As you well know, that 61 points wasn’t good enough because their opponents, the Pittsburgh Panthers, scored 76 points en route to victory in the highest-scoring game in FBS history.

That notable fact will probably be overblown in the years to come. We’ll forget that it had less to do with being a competitive game and more to do with it being a fourth-quarter free-for-all. But still, you don’t see two football teams put up 137 points all that often. I suppose you don’t see it...ever. Until now.

And sure, if you want to gripe about the fact that our defense gave up 76 points, that’s something you can do. It’s the same defense that gave up 62 to Louisville, 50 to Notre Dame, 54 to Clemson, and 45 to both South Florida and Florida State. They gave up more points than any defense in the history of Syracuse football. A dubious legacy indeed.

But if you admit to yourself that you always knew this team was destined to go 4-8, and they were, then it really doesn’t matter if they gave up 30 points or 70 points each game. Fight it as you might, this season was never about the results. And it certainly was never about the defense.

This season was about testing the Death Star that our offense could potentially become. It was about letting the rebels try to figure out where our weaknesses are and then figuring out how to prevent them from exploiting them in the future. Dino Babers’ system is far from fully operational, and we knew that was always going to be the case, but we saw enough to know the power we are dealing with here is immeasurable.

So if the price of that potential is that we get to witness the Syracuse Orange, a storied program built on option football and running backs, put up 61 points in a losing effort this time, so friggin’ be it.

Not to mention that it was a Syracuse vs. Pitt game we’re talking about. The most boring and uninteresting 50+ year rivalry in all of college football.

Do you know what the average score of a Syracuse - Pitt game was before this one? 20-19. To find the last time both teams score in excess of 25 points in this game you’d have to go back to 2004. After that, 1998. This is a rivalry built on ugly, low-scoring, uninteresting football.

And now, just maybe, we’re about to usher in an era in which both teams try to out 75-yard-touchdown-pass each other and the first one to 75 points wins. It’s unlikely next year’s contest will reach the same scoring heights, but it’s possible we could see both teams score into the 40s. And if by some chance Syracuse catches up in the wins department, this annual snoozefest might actually become must-see TV. Who knows, we might even develop actual feelings about this rivalry...
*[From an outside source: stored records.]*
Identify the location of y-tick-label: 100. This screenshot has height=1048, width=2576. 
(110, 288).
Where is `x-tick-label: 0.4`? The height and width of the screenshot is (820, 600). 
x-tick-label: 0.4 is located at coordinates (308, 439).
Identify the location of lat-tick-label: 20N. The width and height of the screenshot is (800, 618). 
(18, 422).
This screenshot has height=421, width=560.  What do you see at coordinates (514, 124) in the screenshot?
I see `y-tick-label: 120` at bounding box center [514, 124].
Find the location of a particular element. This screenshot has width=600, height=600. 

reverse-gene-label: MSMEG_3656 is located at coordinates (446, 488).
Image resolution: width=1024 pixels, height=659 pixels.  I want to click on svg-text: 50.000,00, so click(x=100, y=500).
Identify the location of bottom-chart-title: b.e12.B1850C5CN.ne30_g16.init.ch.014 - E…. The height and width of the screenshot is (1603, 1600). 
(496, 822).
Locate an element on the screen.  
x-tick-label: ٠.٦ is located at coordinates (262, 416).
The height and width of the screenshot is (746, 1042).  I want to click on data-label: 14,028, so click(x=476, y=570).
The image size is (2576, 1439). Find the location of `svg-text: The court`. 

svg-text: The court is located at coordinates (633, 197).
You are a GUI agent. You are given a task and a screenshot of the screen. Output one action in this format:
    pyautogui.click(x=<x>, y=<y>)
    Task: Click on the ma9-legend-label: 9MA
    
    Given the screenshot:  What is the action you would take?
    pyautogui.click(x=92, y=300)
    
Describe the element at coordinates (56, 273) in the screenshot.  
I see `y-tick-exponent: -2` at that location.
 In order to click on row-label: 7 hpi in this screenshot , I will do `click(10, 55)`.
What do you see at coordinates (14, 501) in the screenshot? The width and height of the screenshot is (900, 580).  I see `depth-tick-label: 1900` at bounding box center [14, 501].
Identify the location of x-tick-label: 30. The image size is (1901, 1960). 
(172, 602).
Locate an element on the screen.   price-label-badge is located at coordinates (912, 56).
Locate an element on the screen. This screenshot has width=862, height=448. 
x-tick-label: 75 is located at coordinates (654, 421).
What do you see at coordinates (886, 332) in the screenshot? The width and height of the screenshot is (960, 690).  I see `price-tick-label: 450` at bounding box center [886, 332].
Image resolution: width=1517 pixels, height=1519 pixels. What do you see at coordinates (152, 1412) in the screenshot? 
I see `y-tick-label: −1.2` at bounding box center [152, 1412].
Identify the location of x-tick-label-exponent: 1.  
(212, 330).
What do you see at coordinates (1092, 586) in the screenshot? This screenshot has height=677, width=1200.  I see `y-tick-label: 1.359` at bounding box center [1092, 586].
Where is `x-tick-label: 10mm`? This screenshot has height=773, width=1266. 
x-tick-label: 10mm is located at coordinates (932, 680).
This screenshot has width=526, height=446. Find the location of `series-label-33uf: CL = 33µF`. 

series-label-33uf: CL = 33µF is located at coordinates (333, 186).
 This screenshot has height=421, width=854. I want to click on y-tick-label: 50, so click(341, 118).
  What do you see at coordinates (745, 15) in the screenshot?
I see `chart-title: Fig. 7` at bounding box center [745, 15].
So whine all you like about the porous defense and how the Orange looked week-to-week in 2016. That’s small thinking if you ask me. Syracuse football has, for better or worse, always required big picture thinking. It’s up to the head coach to lay out their plan and then prove to us that they can succeed with it. Some do. Most don’t. One season in, Dino Babers has given us enough “belief without evidence” to warrant a rosy outlook for the future. Now it’s on him to recruit players to make his offense work better, seal up his defense, and win a couple more games every year from here on out.

No promises, but I just saw a 61-point performance that looked promising.